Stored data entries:
==*==

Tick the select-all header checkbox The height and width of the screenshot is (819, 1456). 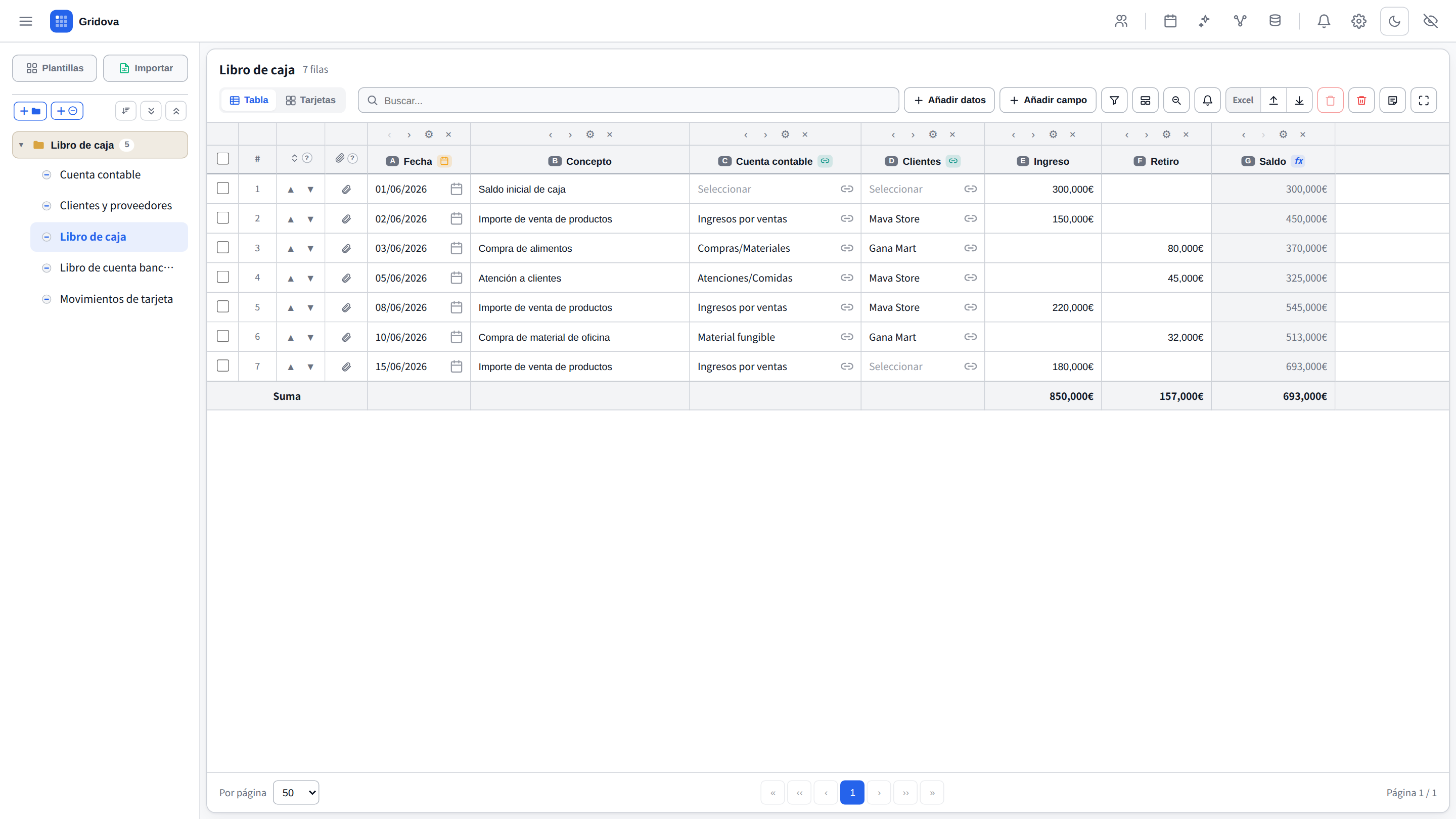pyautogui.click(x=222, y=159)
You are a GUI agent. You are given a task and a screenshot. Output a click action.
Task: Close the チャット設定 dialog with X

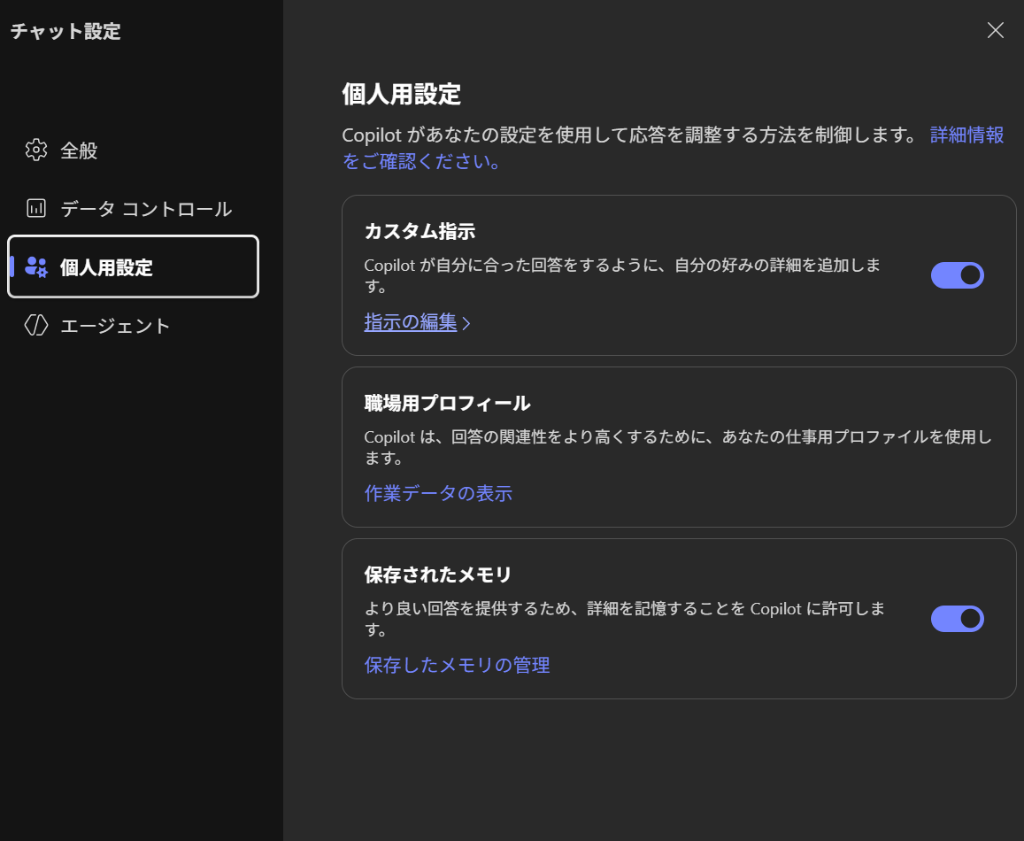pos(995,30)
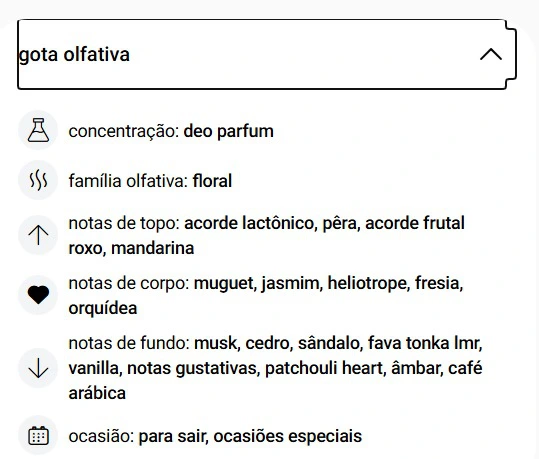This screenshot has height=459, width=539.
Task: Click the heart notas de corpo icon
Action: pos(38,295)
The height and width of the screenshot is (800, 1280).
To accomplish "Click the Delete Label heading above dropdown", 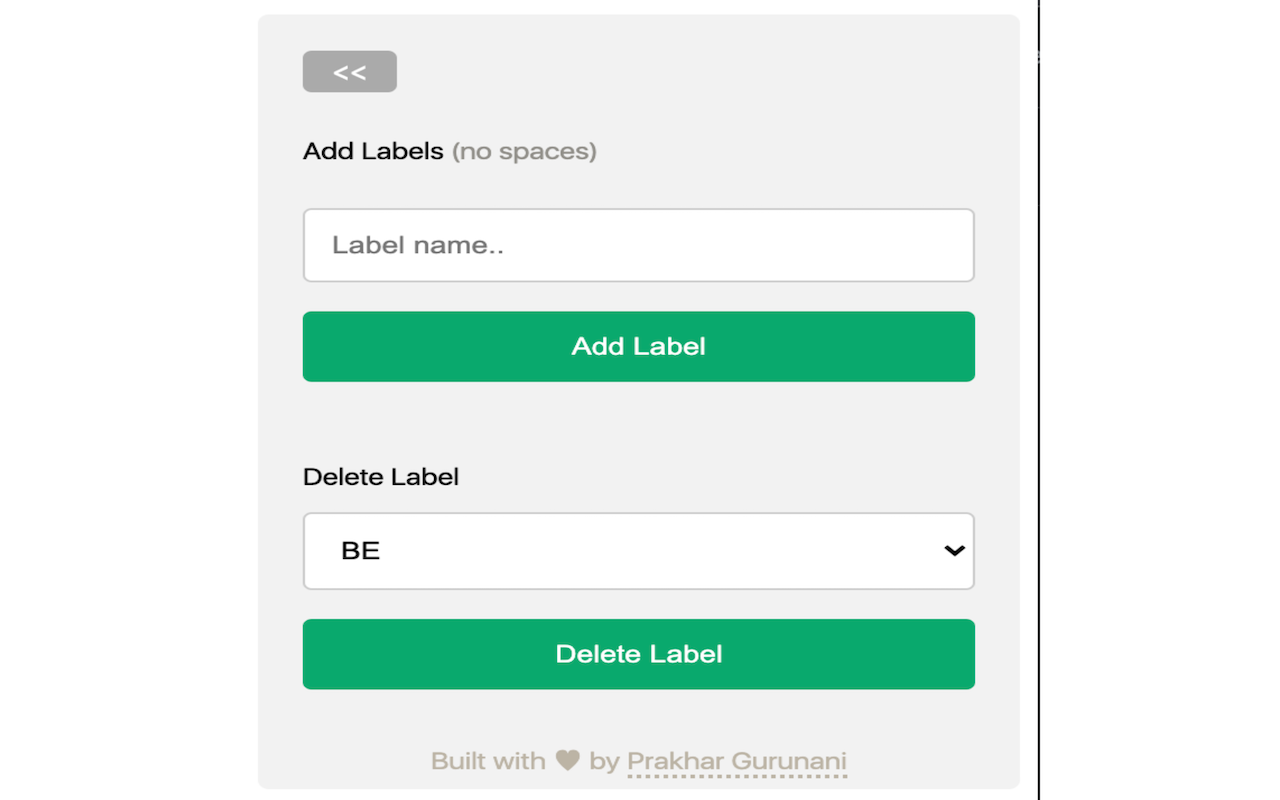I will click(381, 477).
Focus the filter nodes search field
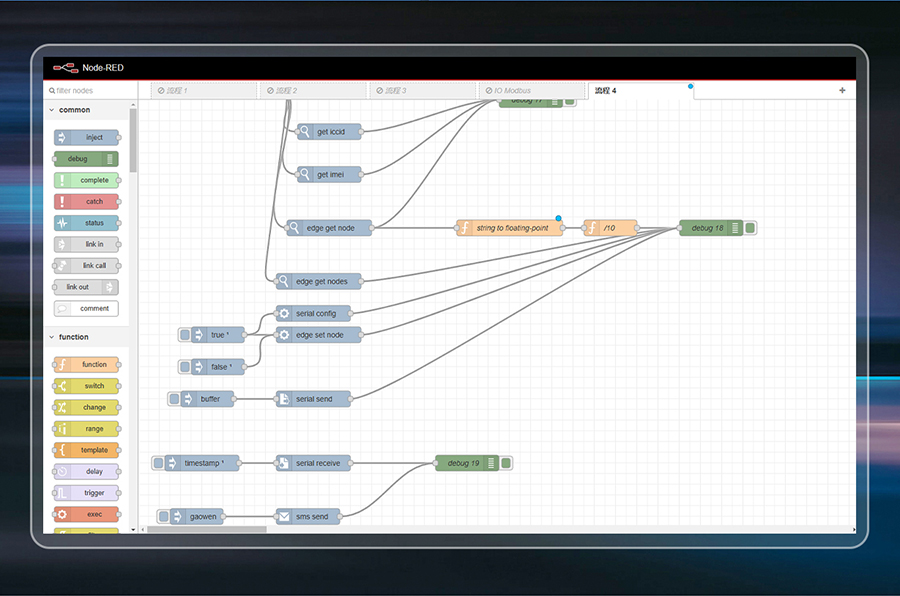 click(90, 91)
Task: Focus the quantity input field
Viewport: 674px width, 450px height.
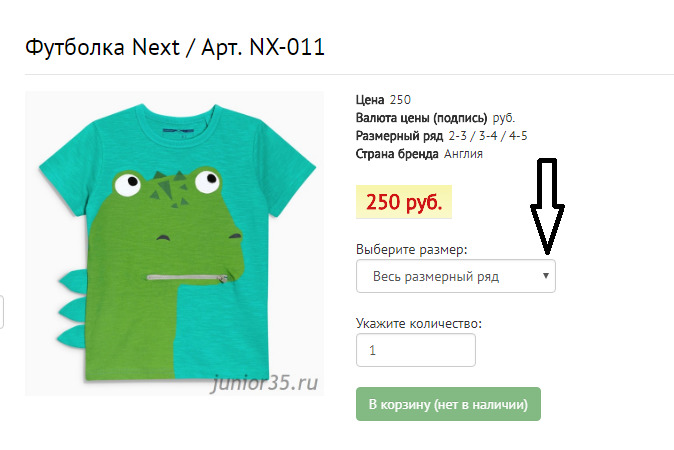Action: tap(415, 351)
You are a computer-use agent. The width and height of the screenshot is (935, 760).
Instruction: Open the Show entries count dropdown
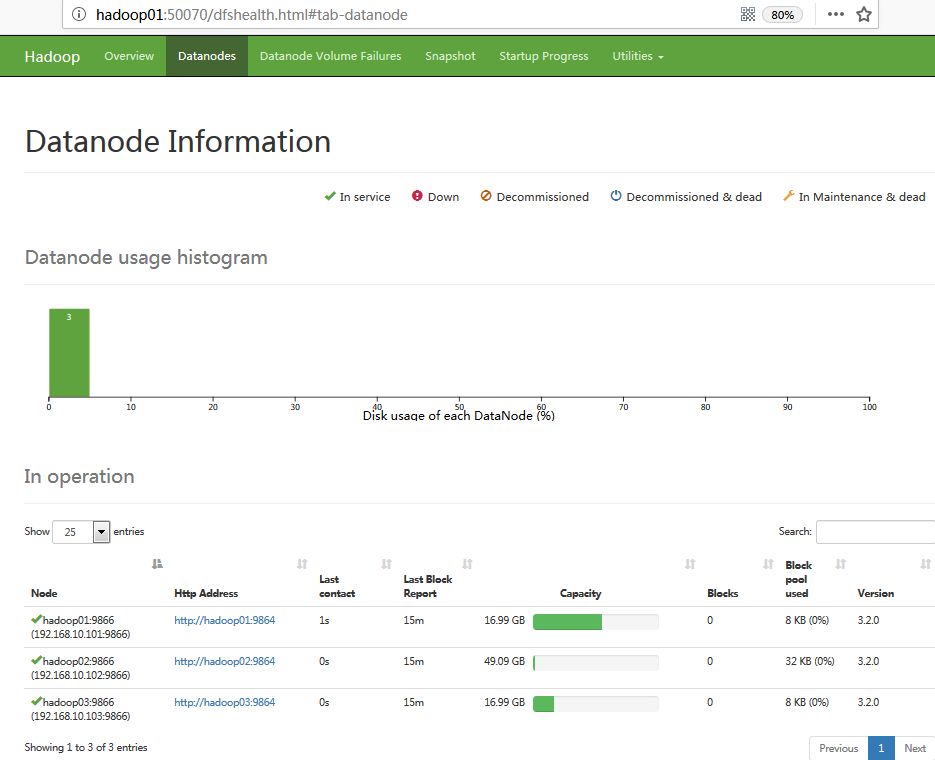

==*==

The expected result is a copy of each line in the records where "agent" appears.

You are a GUI agent. You are given a task and a screenshot. Output a click action.
You are a computer-use agent. The width and height of the screenshot is (935, 760).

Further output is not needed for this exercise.